→ **WORK TO BE COMPLETED**:
Reproduce each record exactly, leaving out no line.

=== Begin Enclosure ===

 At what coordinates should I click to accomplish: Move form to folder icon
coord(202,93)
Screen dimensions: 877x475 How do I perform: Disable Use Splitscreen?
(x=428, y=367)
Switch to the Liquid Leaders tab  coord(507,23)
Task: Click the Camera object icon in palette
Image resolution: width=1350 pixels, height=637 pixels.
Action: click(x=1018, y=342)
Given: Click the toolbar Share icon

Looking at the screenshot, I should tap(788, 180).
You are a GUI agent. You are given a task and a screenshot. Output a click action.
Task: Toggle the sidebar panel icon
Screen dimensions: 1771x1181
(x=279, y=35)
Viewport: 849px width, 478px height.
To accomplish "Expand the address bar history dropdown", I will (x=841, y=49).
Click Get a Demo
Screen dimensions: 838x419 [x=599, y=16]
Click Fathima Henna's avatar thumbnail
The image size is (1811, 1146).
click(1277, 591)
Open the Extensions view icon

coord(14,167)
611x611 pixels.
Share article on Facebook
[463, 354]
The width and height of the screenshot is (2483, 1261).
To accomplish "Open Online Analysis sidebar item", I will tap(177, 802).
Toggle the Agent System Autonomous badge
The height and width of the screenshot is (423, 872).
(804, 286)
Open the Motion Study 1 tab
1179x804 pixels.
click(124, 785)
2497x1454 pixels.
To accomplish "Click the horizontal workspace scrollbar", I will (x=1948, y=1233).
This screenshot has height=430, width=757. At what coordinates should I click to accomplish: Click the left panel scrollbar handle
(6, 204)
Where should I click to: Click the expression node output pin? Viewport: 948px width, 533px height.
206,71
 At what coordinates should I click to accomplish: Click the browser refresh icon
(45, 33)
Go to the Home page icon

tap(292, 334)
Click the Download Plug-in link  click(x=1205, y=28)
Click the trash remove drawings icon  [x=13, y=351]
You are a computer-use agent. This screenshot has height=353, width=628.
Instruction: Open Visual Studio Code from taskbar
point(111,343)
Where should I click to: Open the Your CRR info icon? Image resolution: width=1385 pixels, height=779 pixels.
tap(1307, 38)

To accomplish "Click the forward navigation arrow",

=== End Enclosure ===

→ **EXPECTED ANSWER**:
 At what coordinates should I click to accomplish: Move form to folder icon
coord(202,93)
Screen dimensions: 877x475 How do I perform: Disable Use Splitscreen?
(x=428, y=367)
Switch to the Liquid Leaders tab  coord(507,23)
Task: Click the Camera object icon in palette
Image resolution: width=1350 pixels, height=637 pixels.
Action: click(x=1018, y=342)
Given: Click the toolbar Share icon

Looking at the screenshot, I should tap(788, 180).
You are a GUI agent. You are given a task and a screenshot. Output a click action.
Task: Toggle the sidebar panel icon
Screen dimensions: 1771x1181
(x=279, y=35)
Viewport: 849px width, 478px height.
To accomplish "Expand the address bar history dropdown", I will (x=841, y=49).
Click Get a Demo
Screen dimensions: 838x419 [x=599, y=16]
Click Fathima Henna's avatar thumbnail
The image size is (1811, 1146).
click(1277, 591)
Open the Extensions view icon

coord(14,167)
611x611 pixels.
Share article on Facebook
[463, 354]
The width and height of the screenshot is (2483, 1261).
To accomplish "Open Online Analysis sidebar item", I will tap(177, 802).
Toggle the Agent System Autonomous badge
The height and width of the screenshot is (423, 872).
(804, 286)
Open the Motion Study 1 tab
1179x804 pixels.
click(124, 785)
2497x1454 pixels.
To accomplish "Click the horizontal workspace scrollbar", I will (x=1948, y=1233).
This screenshot has height=430, width=757. At what coordinates should I click to accomplish: Click the left panel scrollbar handle
(6, 204)
Where should I click to: Click the expression node output pin? Viewport: 948px width, 533px height.
206,71
 At what coordinates should I click to accomplish: Click the browser refresh icon
(45, 33)
Go to the Home page icon

tap(292, 334)
Click the Download Plug-in link  click(x=1205, y=28)
Click the trash remove drawings icon  [x=13, y=351]
You are a computer-use agent. This screenshot has height=353, width=628.
Instruction: Open Visual Studio Code from taskbar
point(111,343)
Where should I click to: Open the Your CRR info icon? Image resolution: width=1385 pixels, height=779 pixels.
tap(1307, 38)

To accomplish "Click the forward navigation arrow",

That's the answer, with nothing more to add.